Un diritto limitato da reddito e burocrazia

Tuttavia «una delle più importanti barriere che limitano l’accesso alla cittadinanza italiana resta la debole situazione economica della popolazione straniera. Il referendum, infatti, non modifica gli altri requisiti necessari per la naturalizzazione, tra cui (oltre alla conoscenza della lingua e all’assenza di condanne penali) il possesso di un reddito adeguato: una condizione che – in base ai dati Istat sulla popolazione a rischio di povertà e di esclusione sociale – anche con il successo del referendum non sarebbe soddisfatta da un’ampia fascia di stranieri residenti: fino a 700mila persone nell’ipotesi massima». Inoltre il costo per avviare la pratica «è stato recentemente aumentato fino a un massimo di 600 euro a testa: la Legge di bilancio 2025 lascia ai Comuni la scelta di aumentare la cifra fino a questo importo limite, che diversi Enti locali hanno già deliberato di applicare. Una situazione che rende quello alla cittadinanza per naturalizzazione un diritto limitato di fatto attraverso una discriminazione indiretta basata sul censo», denuncia il report. Senza dimenticare che «la legge prevede un tempo di lavorazione della domanda di cittadinanza pari a 24 mesi, prorogabili fino a un massimo di 36, ai quali possono aggiungersi ulteriori 6 mesi per il completamento della procedura di giuramento, a partire dalla data di notifica. Una circostanza che, al periodo di residenza necessario per accedere alla naturalizzazione, aggiunge un ulteriore consistente tempo di attesa (fino a 3 anni e mezzo aggiuntivi, al netto di ulteriori ritardi burocratici) per ottenerla effettivamente», osserva il report di IDOS.

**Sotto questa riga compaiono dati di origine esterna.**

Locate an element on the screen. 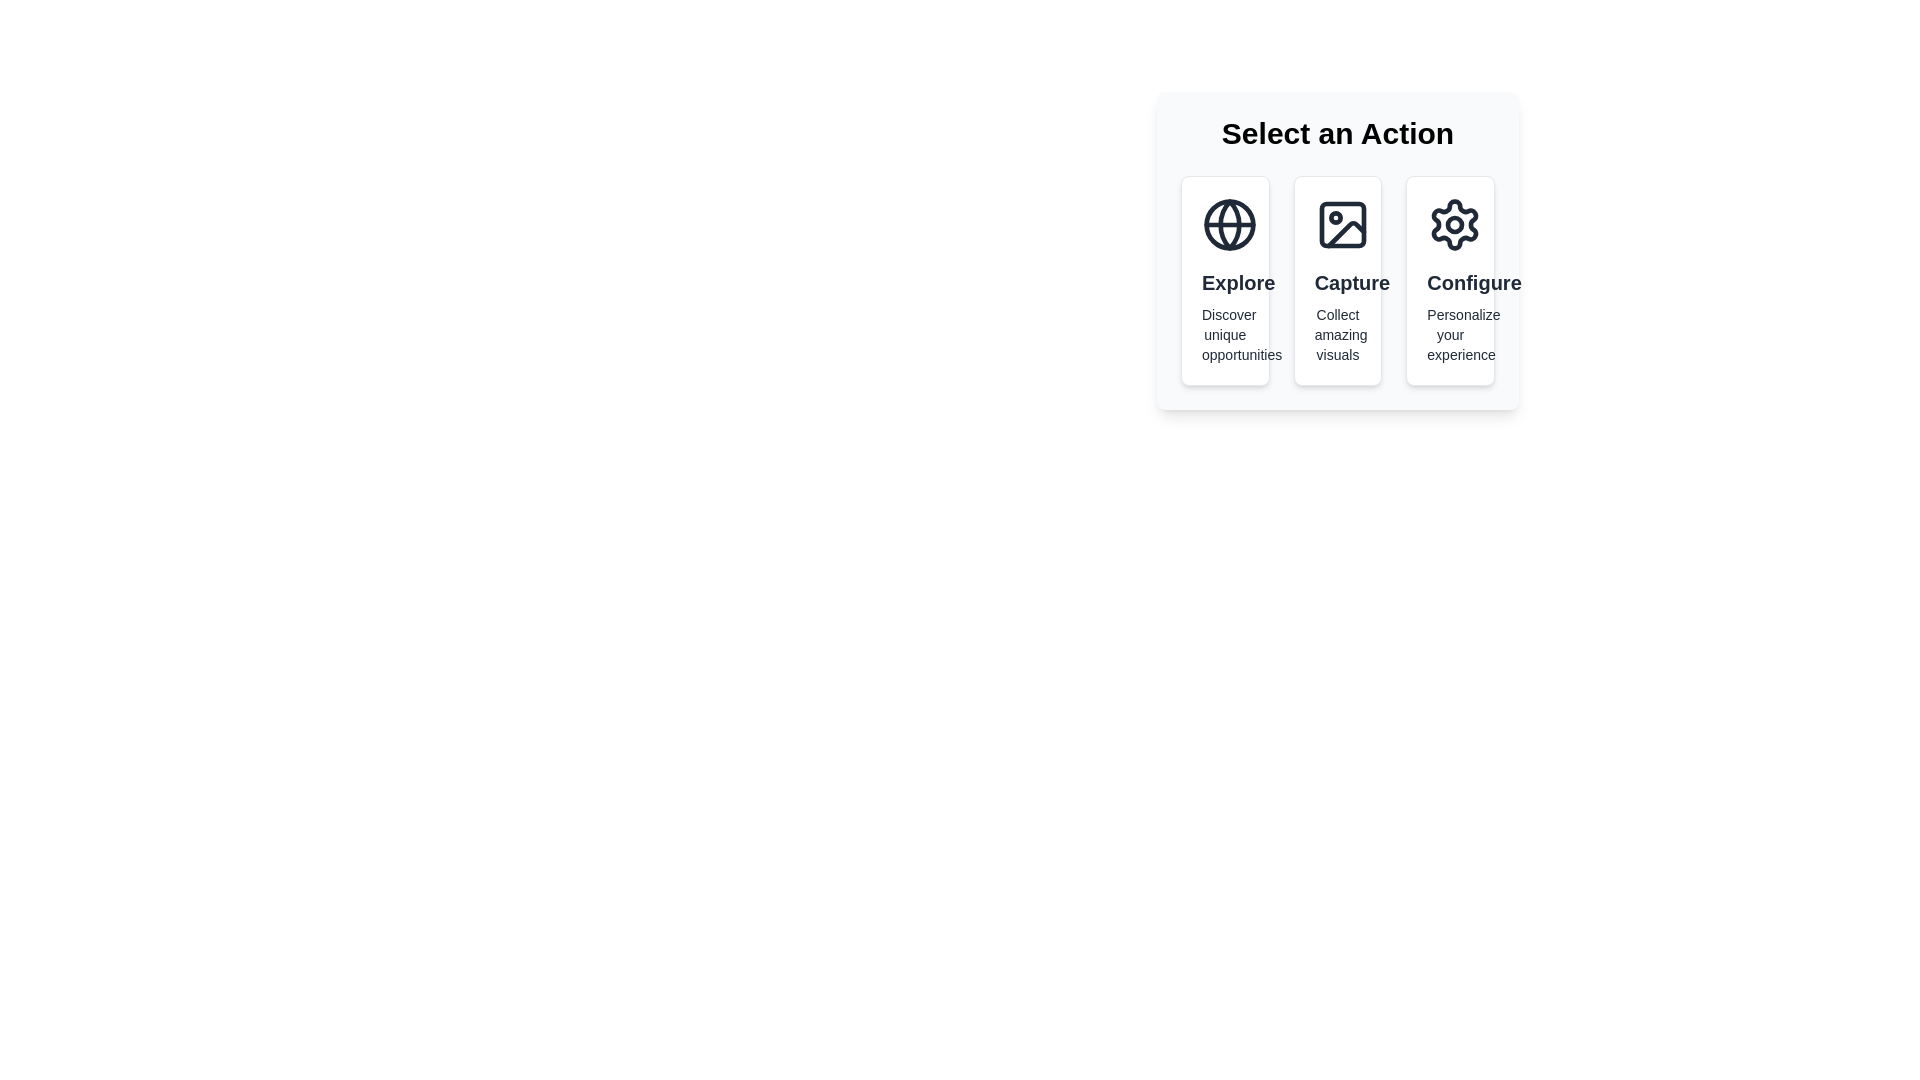  the visual representation of the SVG icon resembling an outlined image with a marked circular dot, located above the 'Capture' text in the 'Select an Action' section is located at coordinates (1342, 224).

Di Sciullo: «In un Paese con una politica attenta non ci sarebbe stato bisogno di un referendum»

Per Di Sciullo, «in un Paese civile e con una politica attenta a quel che succede nella realtà non ci sarebbe stato bisogno di un referendum per varare questa modifica legislativa sulla naturalizzazione. Basterebbe constatare che la popolazione italiana diminuisce in media di oltre 300mila unità all’anno, tra decessi che surclassano le nascite e l’incremento dell’emigrazione all’estero, e che negli ultimi 5 anni l’Italia ha inanellato altrettanti record negativi, arrivando al minimo storico di appena 370mila nascite nel 2024, mentre oltre 1 milione di minorenni stranieri, quasi tutti in Italia dalla nascita, e altrettanti adulti che risiedono da almeno 5 anni nel Paese, ancora non accedono alla cittadinanza italiana».